Interpreting results¶

PASS line:

PASS: built, pushed, and round-tripped 3 variant(s) at v0.0.0-local

means: every requested variant built successfully, the OCI manifest written by shed image build carried the right io.shed.source-ref annotation, the registry received the manifest byte-perfect, and a fresh shed image pull into a clean store still sees the same annotation.

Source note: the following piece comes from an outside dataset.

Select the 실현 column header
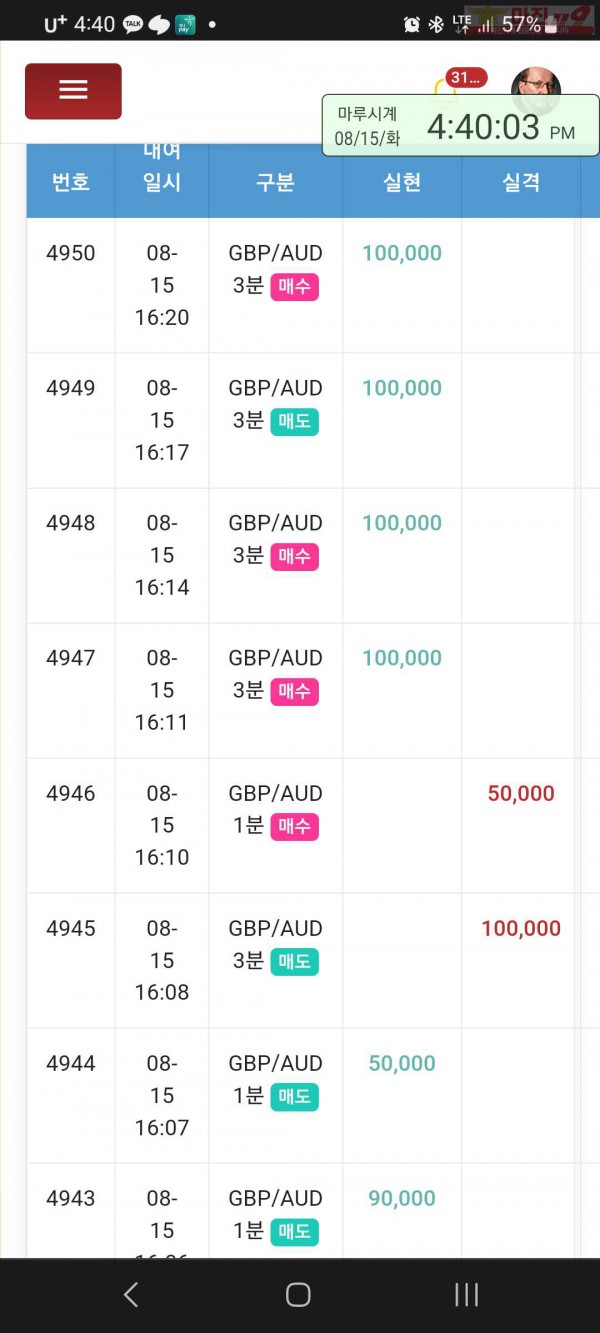The width and height of the screenshot is (600, 1333). tap(402, 181)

FAIL lines come in a few flavours:

FAIL: base: local manifest source-ref mismatch ... - the bug PR #94 fixed has come back; shed image build is baking the wrong annotation into the manifest. Check --source-ref handling in cmd/shed/image.go and the OCI conversion path in internal/vmimage/convert.go.
FAIL: base: registry-side source-ref mismatch ... - the on-disk manifest is right but shed image push is rewriting it on the way out. Check the push handler in internal/api/server.go and internal/vmimage/manager.go.
FAIL: base: round-trip source-ref mismatch ... - the push succeeded but shed image pull is dropping or rewriting the annotation. Check the OCI ingest path in internal/vmimage/registry.go.
FAIL: ... gzip: stdin: Input/output error or EXT4-fs error ... Remounting filesystem read-only - your shed ran out of disk in the writable upper layer. Delete the shed and create a new one with a larger --upper-size.

Gotchas¶

The buildx builder and registry:2 are torn down on script exit, even on failure. The OCI store at /tmp/publish-images-local-store/ is left in place so you can inspect blobs and manifests after a failed run.
If you forget the network=host driver-opt, the symptom is dial tcp 127.0.0.1:5050: connect: connection refused during the shed image build phase - BuildKit reaches its own loopback, not the shed's.
The publish script runs its registry:2 with --network host so the in-shed BuildKit (also network=host) reaches it at 127.0.0.1:5050. (The full image now enables the default docker0 bridge, so general docker run works without --network host — but this loopback-registry pattern still needs it.)
The 'full' image variant has docker + buildx, but it does NOT have Go installed. Cross-build the shed CLI on the host and scp it in rather than trying to go build inside the shed.
Don't be tempted to point the script at a real ghcr.io path with a fake credential; the --local push path doesn't authenticate, but the assertion step does an unauthenticated HTTP GET on the manifest. Run it against a local registry:2 and only flip to ghcr.io once you actually want to publish.